### Exercise set
• 1. From the emperor shark thread, reproduce the passage that begins at the words "Ok, I located" and ends after the words "Pics please!".
• 2. In the emperor shark thread, what price was asked for the emperor shark found at the fish store in china town?
• 3. Using the emperor shark thread, explain why the Chinese Sailfin Sucker would not do well in a tropical aquarium.

[Excerpt start]

# Emperor Shark?



## sassyO (Jan 30, 2006)

My husband is bent on getting an emperor shark. The man at the lfs said it can go with the Oscar. I am doubting that but I will be setting up a brackish tank soon to house the columbian shark.
Does anyone have any info on keeping the two sharks together....or has anyone owned one?


----------



## freakgasolinefightaccident (Jan 3, 2005)

Is there another name you know that fish by? Because emperor shark doesn't ring a bell with me.


----------



## scent troll (Apr 4, 2005)

i also tried to do a search and after 30 minuts i gave up. i even manually went down a HUGE fish index list and didnt see anything with emperor other than a few exotics im sure your not refering to. 
post a pic if you can.


----------



## Guest (Apr 2, 2006)

Irredescent maye?


----------



## sassyO (Jan 30, 2006)

Thats what I told my husband it must be irredescent. Anyway, there was one or these fish at the petstore, I did not see it. But the guys told him that would be the only shark you can put in with the Oscar. The quest goes on here.


----------



## Guest (Apr 4, 2006)

The only "shark" I can think of that might do well with a large cichlid is th Black Shark. It can be aggresive and grows 1-to-2 feet.








If they mean _myxocyprinus asiaticus_ (Chinese Sailfin Sucker, it's a cold water fish and won't live long in a tropical aquarium.


----------



## sassyO (Jan 30, 2006)

kool, we have one of those we bought it in feb, and he has already grown one inch. I am going to play it by ear with the columbian, he seems to be doing great ....I will just keep my eyes open.


----------



## Guest (Apr 5, 2006)

Get rid of that fish SassyV! Those guys grwo to be about 3' (sailfin)


----------



## sassyO (Jan 30, 2006)

they are going in a 75g, that you are going to sell me. Three fish in a 75 should not be bad. That may change to two fish, but I like my black shark he is cool.


----------



## sassyO (Jan 30, 2006)

Ok, I located an emperor shark at a fish store in china town. $75. They come from Japan. They have a really neat hooked fin. They grow to 1 -2 feet. They seem skinnier than the tranditional shark. They look like the black shark that bullsnake shows but the mouth looks more like a catfish. Anyway, we are going to pic one up once we get the new tank. I will get more info of the shop when I do. The poor man did not speak very good english, and he had lots of different fish in the store.


----------



## freakgasolinefightaccident (Jan 3, 2005)

Pics please!


----------

[Excerpt end]
[Supplied information start]

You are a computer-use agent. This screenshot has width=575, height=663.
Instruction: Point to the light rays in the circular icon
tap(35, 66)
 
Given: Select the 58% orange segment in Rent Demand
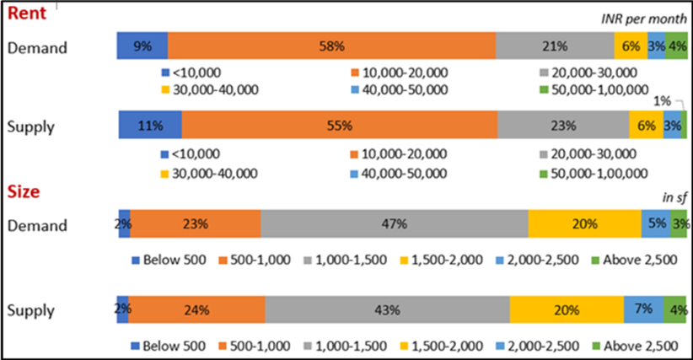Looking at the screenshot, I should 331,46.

[Supplied information end]
[Supplied information start]

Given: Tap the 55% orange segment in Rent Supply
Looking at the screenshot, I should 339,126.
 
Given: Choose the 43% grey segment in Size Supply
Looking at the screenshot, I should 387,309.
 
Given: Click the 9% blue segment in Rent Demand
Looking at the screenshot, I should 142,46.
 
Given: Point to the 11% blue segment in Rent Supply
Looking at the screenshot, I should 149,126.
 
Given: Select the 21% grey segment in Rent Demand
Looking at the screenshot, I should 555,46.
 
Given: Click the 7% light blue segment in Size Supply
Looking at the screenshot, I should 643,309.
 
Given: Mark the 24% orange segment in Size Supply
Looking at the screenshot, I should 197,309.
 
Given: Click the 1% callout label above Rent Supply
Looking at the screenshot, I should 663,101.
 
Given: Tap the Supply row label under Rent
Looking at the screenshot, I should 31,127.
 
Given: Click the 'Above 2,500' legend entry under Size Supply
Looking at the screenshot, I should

[Supplied information end]
[Supplied information start]

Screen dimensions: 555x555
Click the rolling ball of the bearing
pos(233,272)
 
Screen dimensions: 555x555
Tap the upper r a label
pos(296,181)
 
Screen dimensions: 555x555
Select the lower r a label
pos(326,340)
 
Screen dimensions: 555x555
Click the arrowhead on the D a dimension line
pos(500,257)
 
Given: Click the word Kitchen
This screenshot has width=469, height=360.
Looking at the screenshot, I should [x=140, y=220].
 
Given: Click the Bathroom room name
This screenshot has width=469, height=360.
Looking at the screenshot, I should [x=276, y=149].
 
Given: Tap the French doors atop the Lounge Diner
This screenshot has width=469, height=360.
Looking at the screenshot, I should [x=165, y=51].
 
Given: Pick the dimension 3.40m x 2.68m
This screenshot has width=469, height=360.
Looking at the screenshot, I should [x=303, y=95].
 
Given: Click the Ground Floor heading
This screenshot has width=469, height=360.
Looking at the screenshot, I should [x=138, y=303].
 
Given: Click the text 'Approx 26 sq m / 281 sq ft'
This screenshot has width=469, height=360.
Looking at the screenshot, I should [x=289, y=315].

[Supplied information end]

### Outputs by task
• 1.
Ok, I located an emperor shark at a fish store in china town. $75. They come from Japan. They have a really neat hooked fin. They grow to 1 -2 feet. They seem skinnier than the tranditional shark. They look like the black shark that bullsnake shows but the mouth looks more like a catfish. Anyway, we are going to pic one up once we get the new tank. I will get more info of the shop when I do. The poor man did not speak very good english, and he had lots of different fish in the store.


----------



## freakgasolinefightaccident (Jan 3, 2005)

Pics please!

• 2. $75

• 3. The Chinese Sailfin Sucker is a cold water fish, so it won't live long in a tropical aquarium.